Word for word, give the data again without its pictures.

——

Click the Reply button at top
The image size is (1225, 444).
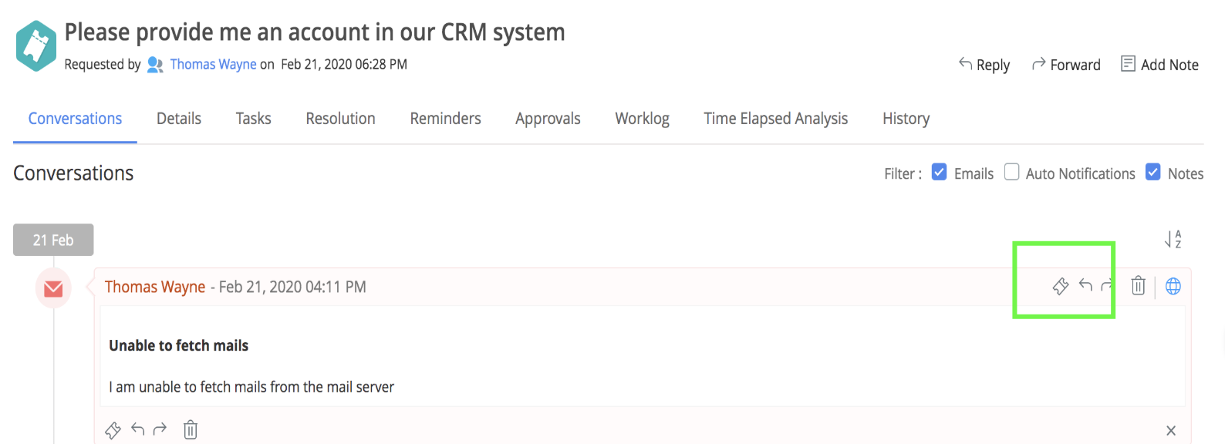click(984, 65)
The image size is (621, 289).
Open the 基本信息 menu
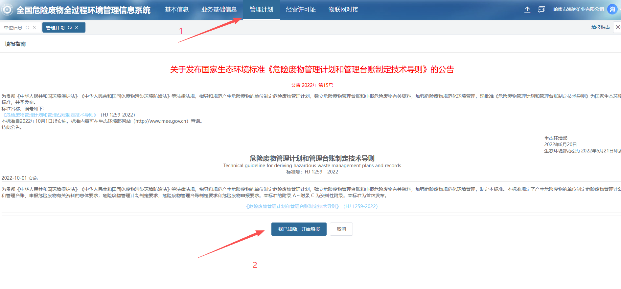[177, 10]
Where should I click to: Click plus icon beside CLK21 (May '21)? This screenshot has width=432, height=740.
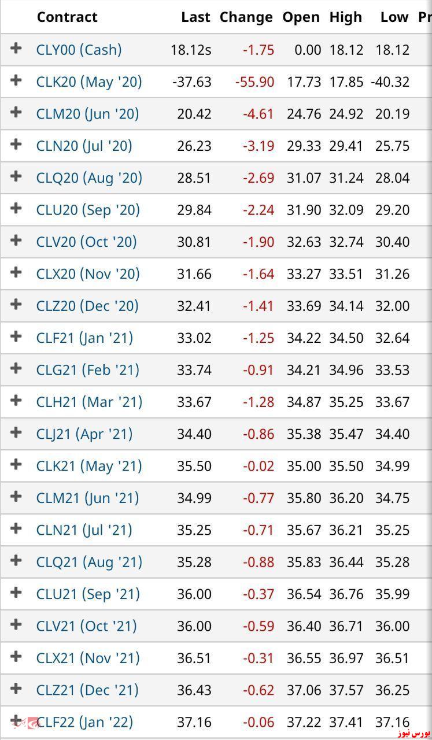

——

__Result of this exercise__:
Click the Reply button at top
The image size is (1225, 444).
click(984, 65)
The image size is (621, 289).
Open the 基本信息 menu
[177, 10]
Where should I click to: Click plus icon beside CLK21 (May '21)? This screenshot has width=432, height=740.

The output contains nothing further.